━━━ GIVEN TEXT

Dolphin-v2

by ByteDance

End-to-end document parsing VLM: 21 element types, pixel-accurate layout

210Kdl/month

~3Bparams

HuggingFace Run on your data

Identifiers

Model ID

ByteDance/Dolphin-v2

Feature URI

mixpeek://image_extractor@v1/bytedance_dolphin_v2

Overview

Dolphin v2 is ByteDance's visual document parsing model that classifies and extracts 21 element categories from both digital and photographed documents: text blocks, tables, formulas, figures, code blocks, headers, footers, captions, and more. Built on a Qwen2.5-VL-3B backbone, it processes document pages end-to-end without a separate OCR pipeline.

It scores 89.45 on OmniDocBench V1.5 overall, with standout performance on tables (TEDS: 90.48) and formulas (CDM: 86.72). The key advance over v1 is absolute pixel-coordinate spatial localization -- every extracted element comes with precise bounding box coordinates. On Mixpeek, Dolphin v2 powers structured document extraction for RAG pipelines that need to understand document layout, not just raw text.

Architecture

Qwen2.5-VL-3B vision-language backbone fine-tuned for document parsing. Processes pages at native resolution with adaptive tiling. Outputs structured JSON with element type, text content, and absolute pixel-coordinate bounding boxes for each of 21 element categories.

━━━━━━
━━━ DATASET SECTION

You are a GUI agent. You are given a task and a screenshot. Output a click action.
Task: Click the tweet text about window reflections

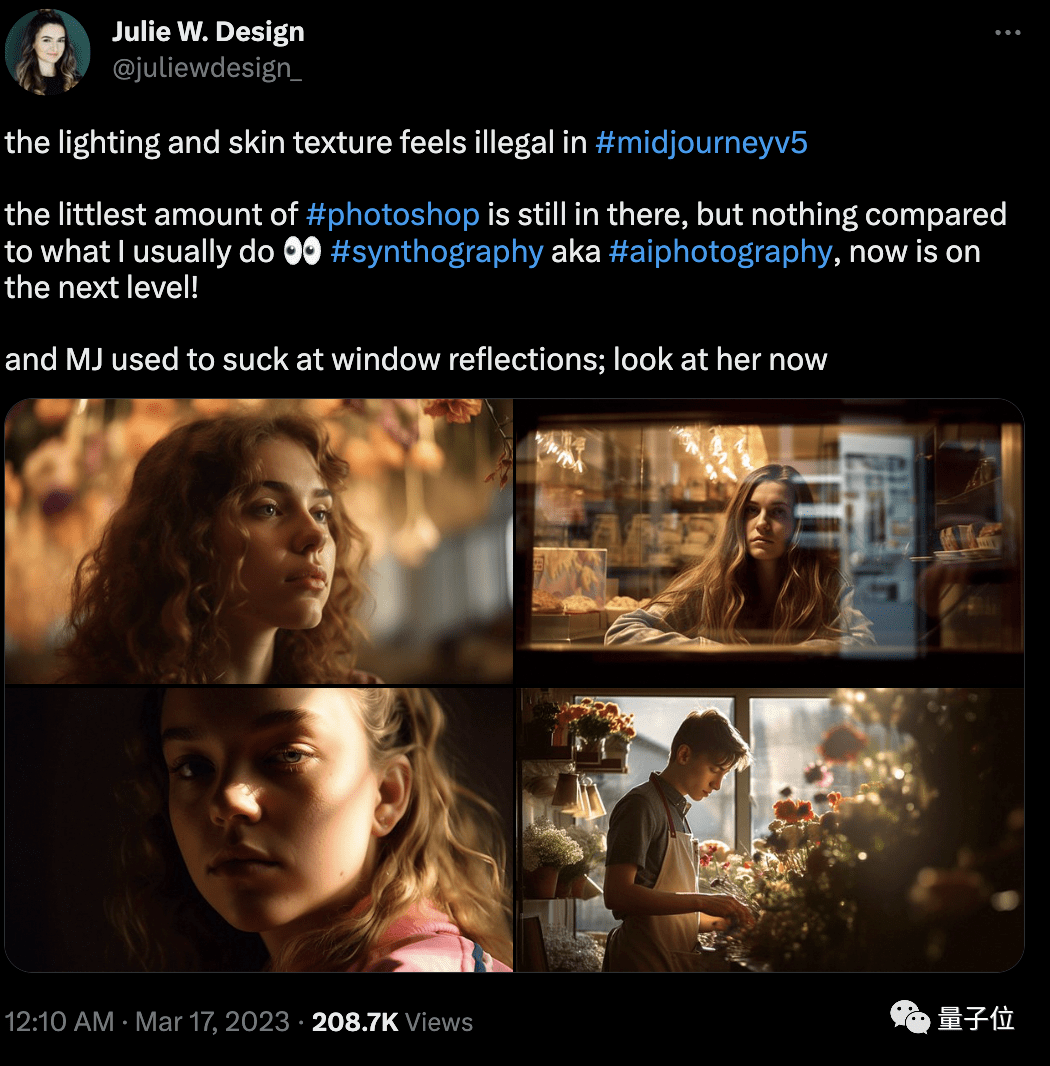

━━━━━━

§ **TO DO**
(A) What overall score on OmniDocBench V1.5 does the Dolphin v2 model page report?
(B) Continue the Dolphin v2 model page from where it ends.

§ **ANSWERS BY TASK**
(A) 89.45

(B)
Mixpeek SDK Integration

import { Mixpeek } from "mixpeek";

const mx = new Mixpeek({ apiKey: "API_KEY" });

// Managed: create a collection over a bucket; Mixpeek runs this model's extractor
const collection = await mx.collections.create({
  namespace_id: "my-namespace",
  collection_name: "my-collection",
  source: { type: "bucket", bucket_ids: ["bkt_your_bucket"] },
  feature_extractor: {
    feature_extractor_name: "ocr",
    version: "v1",
    parameters: { model_id: "ByteDance/Dolphin-v2" },
  },
});

Capabilities

21 document element categories (text, tables, formulas, figures, code, etc.)
Pixel-accurate bounding box localization
Tables with structure preservation (TEDS: 90.48)
Formula recognition (CDM: 86.72)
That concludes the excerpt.